**Exercise:** Every record should be written out exactly, please.
-------- Records provided --------
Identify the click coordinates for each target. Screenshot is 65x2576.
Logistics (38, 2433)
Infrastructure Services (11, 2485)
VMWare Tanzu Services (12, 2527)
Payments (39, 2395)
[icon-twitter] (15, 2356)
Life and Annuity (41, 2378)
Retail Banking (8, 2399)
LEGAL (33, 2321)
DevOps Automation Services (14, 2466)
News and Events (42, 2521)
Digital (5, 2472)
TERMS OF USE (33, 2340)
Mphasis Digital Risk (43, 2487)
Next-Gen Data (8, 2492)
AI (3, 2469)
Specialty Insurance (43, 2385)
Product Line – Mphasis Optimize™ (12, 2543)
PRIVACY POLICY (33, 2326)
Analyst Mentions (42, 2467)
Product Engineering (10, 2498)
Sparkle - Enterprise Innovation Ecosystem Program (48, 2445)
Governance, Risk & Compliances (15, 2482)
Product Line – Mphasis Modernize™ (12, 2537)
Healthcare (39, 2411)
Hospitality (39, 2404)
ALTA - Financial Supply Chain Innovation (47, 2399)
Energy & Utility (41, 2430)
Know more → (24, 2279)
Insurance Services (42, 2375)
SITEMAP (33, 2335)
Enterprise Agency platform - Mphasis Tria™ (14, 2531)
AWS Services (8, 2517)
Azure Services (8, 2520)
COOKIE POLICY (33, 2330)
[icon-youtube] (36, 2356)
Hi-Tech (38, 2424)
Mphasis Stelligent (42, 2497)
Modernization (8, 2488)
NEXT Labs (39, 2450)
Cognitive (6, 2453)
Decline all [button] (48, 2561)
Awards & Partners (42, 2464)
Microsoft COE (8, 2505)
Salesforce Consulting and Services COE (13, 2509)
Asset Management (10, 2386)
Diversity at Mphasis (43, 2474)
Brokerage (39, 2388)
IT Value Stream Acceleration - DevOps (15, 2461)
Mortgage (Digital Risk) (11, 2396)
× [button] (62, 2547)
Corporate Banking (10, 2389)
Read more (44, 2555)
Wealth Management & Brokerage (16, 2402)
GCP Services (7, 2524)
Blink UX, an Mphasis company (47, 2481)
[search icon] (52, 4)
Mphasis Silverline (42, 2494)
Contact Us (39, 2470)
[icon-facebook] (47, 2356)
--------
**Written response:**
Identify the click coordinates for each target. Screenshot is 65x2576.
Logistics (38, 2433)
Infrastructure Services (11, 2485)
VMWare Tanzu Services (12, 2527)
Payments (39, 2395)
[icon-twitter] (15, 2356)
Life and Annuity (41, 2378)
Retail Banking (8, 2399)
LEGAL (33, 2321)
DevOps Automation Services (14, 2466)
News and Events (42, 2521)
Digital (5, 2472)
TERMS OF USE (33, 2340)
Mphasis Digital Risk (43, 2487)
Next-Gen Data (8, 2492)
AI (3, 2469)
Specialty Insurance (43, 2385)
Product Line – Mphasis Optimize™ (12, 2543)
PRIVACY POLICY (33, 2326)
Analyst Mentions (42, 2467)
Product Engineering (10, 2498)
Sparkle - Enterprise Innovation Ecosystem Program (48, 2445)
Governance, Risk & Compliances (15, 2482)
Product Line – Mphasis Modernize™ (12, 2537)
Healthcare (39, 2411)
Hospitality (39, 2404)
ALTA - Financial Supply Chain Innovation (47, 2399)
Energy & Utility (41, 2430)
Know more → (24, 2279)
Insurance Services (42, 2375)
SITEMAP (33, 2335)
Enterprise Agency platform - Mphasis Tria™ (14, 2531)
AWS Services (8, 2517)
Azure Services (8, 2520)
COOKIE POLICY (33, 2330)
[icon-youtube] (36, 2356)
Hi-Tech (38, 2424)
Mphasis Stelligent (42, 2497)
Modernization (8, 2488)
NEXT Labs (39, 2450)
Cognitive (6, 2453)
Decline all [button] (48, 2561)
Awards & Partners (42, 2464)
Microsoft COE (8, 2505)
Salesforce Consulting and Services COE (13, 2509)
Asset Management (10, 2386)
Diversity at Mphasis (43, 2474)
Brokerage (39, 2388)
IT Value Stream Acceleration - DevOps (15, 2461)
Mortgage (Digital Risk) (11, 2396)
× [button] (62, 2547)
Corporate Banking (10, 2389)
Read more (44, 2555)
Wealth Management & Brokerage (16, 2402)
GCP Services (7, 2524)
Blink UX, an Mphasis company (47, 2481)
[search icon] (52, 4)
Mphasis Silverline (42, 2494)
Contact Us (39, 2470)
[icon-facebook] (47, 2356)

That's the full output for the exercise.